Anyway…like most who have an affinity for their fashion accessories, I do become attached to certain hats and they for one reason or another become a favorite.  There are a number of factors that play into a hat becoming a top hat in the rotation:

  1. Comfort – it must be comfortable.  That’s first and foremost.  To paraphrase OJ’s Dream Team lawyers, “If it don’t fit, it ain’t sh**.”
  2. Style – it has to have some sort of style.  To me, that means color, logo or team, embroidery, and size of the cap itself.  None of us want to look like Fred McGriff in that famous informercial of a bunch of years ago.
  3. Appropriateness – it has to be appropriate for the occasion.  I like the woolen fitted baseball caps a lot, but it is too hot to wear to a spring training game. 
  4. Coordinated – it has to be coordinated with whatever you are wearing.  I like green hats, especially the well-worn cotton ones, but putting a green hat on with a red shirt makes me look like Christmas.  It just doesn’t work.

So, what does all this have to do with FoodProductLaunch.com.  Well, everything and nothing at all. 

The hat in question was a Nike Featherlight, not the most expensive hat I’ve ever had and definitely not the least expensive.  As far as the above criteria go, I would give it a 10 for comfort – they don’t call it featherlight for nothing, a 7 for style – it’s actually kind of fugly, a 9.5 for appropriateness - I was wearing it on a cruise and needed something exactly like this hat, and a 10 for coordinated - because it matched everything that I wore or would be wearing on a tropical vacation.

What made this particular cap so special? 

See those vents in the cap?  One day a few years ago, I decided to take a few knick-nacky pins that I had lying around the house and pin them to the vents on either side of the hat.  There were about 6 or 7 small pins including: a Norge pin that I had gotten in Norway (there’s a joke there having do with plumber’s crack), a Buffalo pin, an insignia pin for the unit my father served in during WWII - the 14th Armored Division (AD) - and last, but certainly not least, a service pin that I had gotten from a three letter acronym agency I had worked at for over 20 years. 

I have not worked there for a long time and I’ve had recurring dreams that I am stuck inside that Agency’s more than four walls and I cannot get out because I no longer have an identification badge.  How I get in, I never know, and in my dream it’s like the Hotel California.

I was on a cruise to Mexico with my wife and my sister and my brother-in-law a little bit of time ago and I took to wearing that hat every day. As luck would have it I had taken the 14th AD insignia pin off the hat and had given it to my sister that morning at breakfast.   The only pin with any other real significance left on the hat was the 20 year service pin, which I was very proud of.
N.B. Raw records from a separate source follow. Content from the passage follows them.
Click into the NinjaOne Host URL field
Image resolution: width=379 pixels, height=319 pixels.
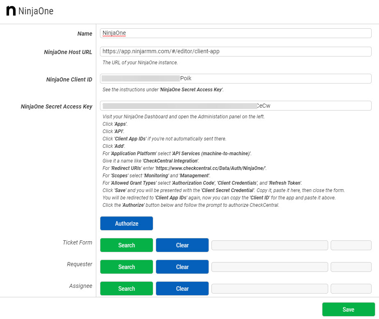(236, 52)
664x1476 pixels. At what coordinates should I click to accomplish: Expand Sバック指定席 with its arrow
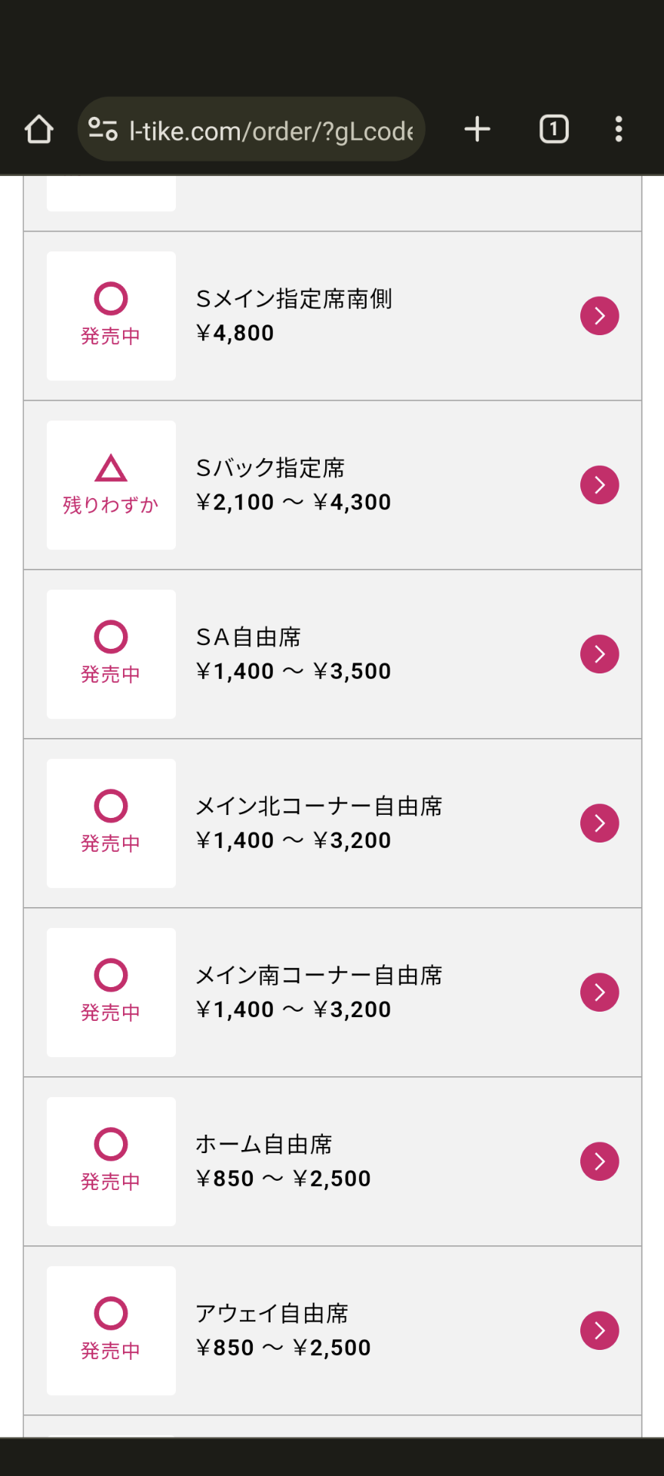[x=599, y=485]
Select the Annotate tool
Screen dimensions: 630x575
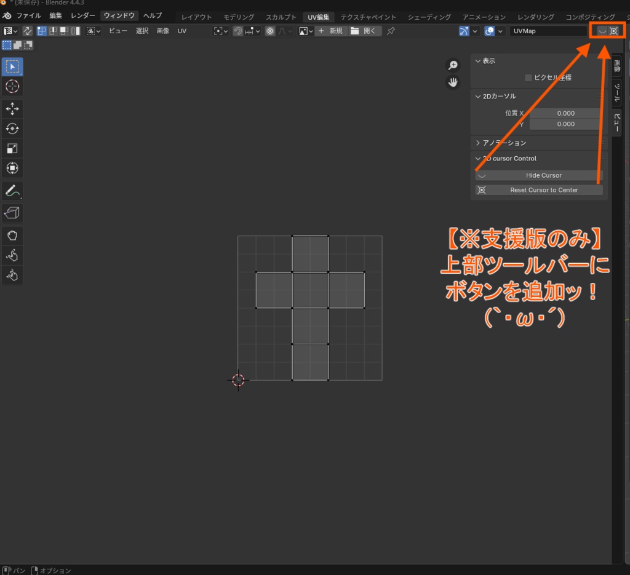pos(12,190)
We got off the ship and went into town (town is a loose term meaning a place consisting of only tourist traps) and had a nice time avoiding all the people trying to sell us stuff.  (Where is that sarcasm font?)  On the way back, we hopped into a cab and were left off at the docks where our cruise ship was.  The cab then vanished amidst all the other yellow colored sedans.

On the way to the ship, I realized that in my search for my cruise card to get back on the ship, I had not only lost it, but I had lost my hat.

My hat!  My f***ing hat with all my cool f***ing pins.  Dagnabbit.

I was so mad.  I was spitting fire and smoke was coming out of my ears.  I ranted all the way in to the ship.  I was snapping at my wife and my sister, but not my brother-in-law because he’s still a weightlifter. 

After I calmed down about 3 weeks later, I realized that there was a reason that I lost THAT hat.  It was meant to be lost.  It was supposed to be gone.  It had tangible evidence of my former life.  One that I am no longer even loosely affiliated it with.  I am a foodie.  I’m an entrepreneur.  I like to help people get through the process of going from Kitchen to Market.  I’m not that three letter agency guy anymore and I never will be again. 

Maybe it took me losing that hat to realize that important fact.